A lógica é evidente, e comum em produções de Hollywood, mas não se esperaria um raciocínio tão maniqueísta numa adaptação de John Le Carré. Talvez este texto em particular seja mais afeito ao heroísmo e às boas intenções. O filme, certamente, o é. O espectador pode estar mal acostumado, já que os livros do escritor britânico foram transformados em duas obras-primas do cinema recentemente - O Espião que Sabia Demais e O Homem Mais Procurado - ambas complexas e extremamente bem filmadas. Nosso Fiel Traidor não se compara aos outros dois, mas fornece um suspense atraente.
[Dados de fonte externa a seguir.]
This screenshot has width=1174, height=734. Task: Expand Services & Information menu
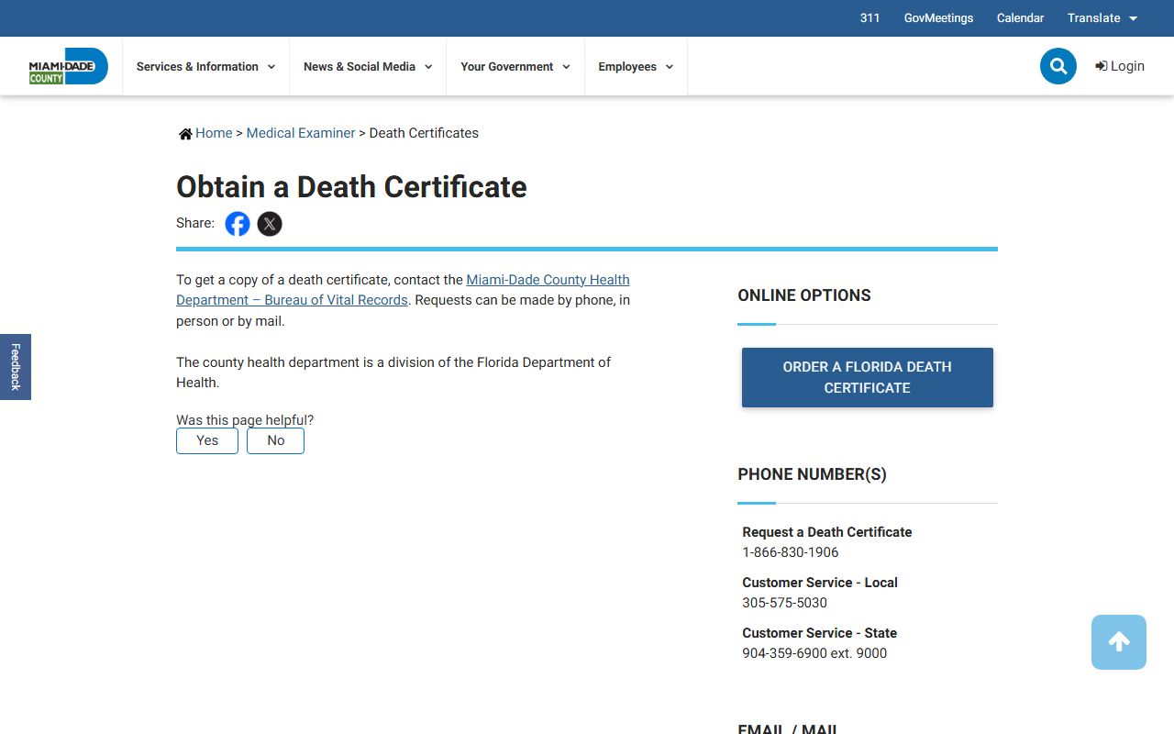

Seria inútil descrever mais detalhes da trama: como de costume nas histórias do autor, temos conspirações internacionais envolvendo grandes nomes da política e personagens com identidades suspeitas. A exemplo das outras adaptações, a obra é verborrágica, explicando constantemente quem é quem, qual é o próximo alvo, qual documento ou pen drive contém uma informação sigilosa etc. É fácil se perder na espiral de nomes e de cidades que a trama atravessa, mas a diretora Susanna White (mais conhecida pela fantasia infantil Nanny McPhee e as Lições Mágicas) trata de facilitar a estrutura ao reduzir a importância dos coadjuvantes, sequer apresentando alguns deles.
O resultado é um grupo de personagens pouco complexos, porém acessíveis a um público amplo. Ewan McGregor e Naomie Harris não sublinham a bondade de seus personagens, fazendo com que se envolvam no caso sem saber exatamente o porquê. Ambos os atores fazem questão de serem discretos, um tanto opacos, refletindo essa estranheza. Eles destoam da paisagem, ao contrário do investigador britânico eficaz, interpretado por Damian Lewis, e do mafioso de bom coração, cheio de trejeitos e sotaque carregado, composto por um inspirado Stellan Skarsgard.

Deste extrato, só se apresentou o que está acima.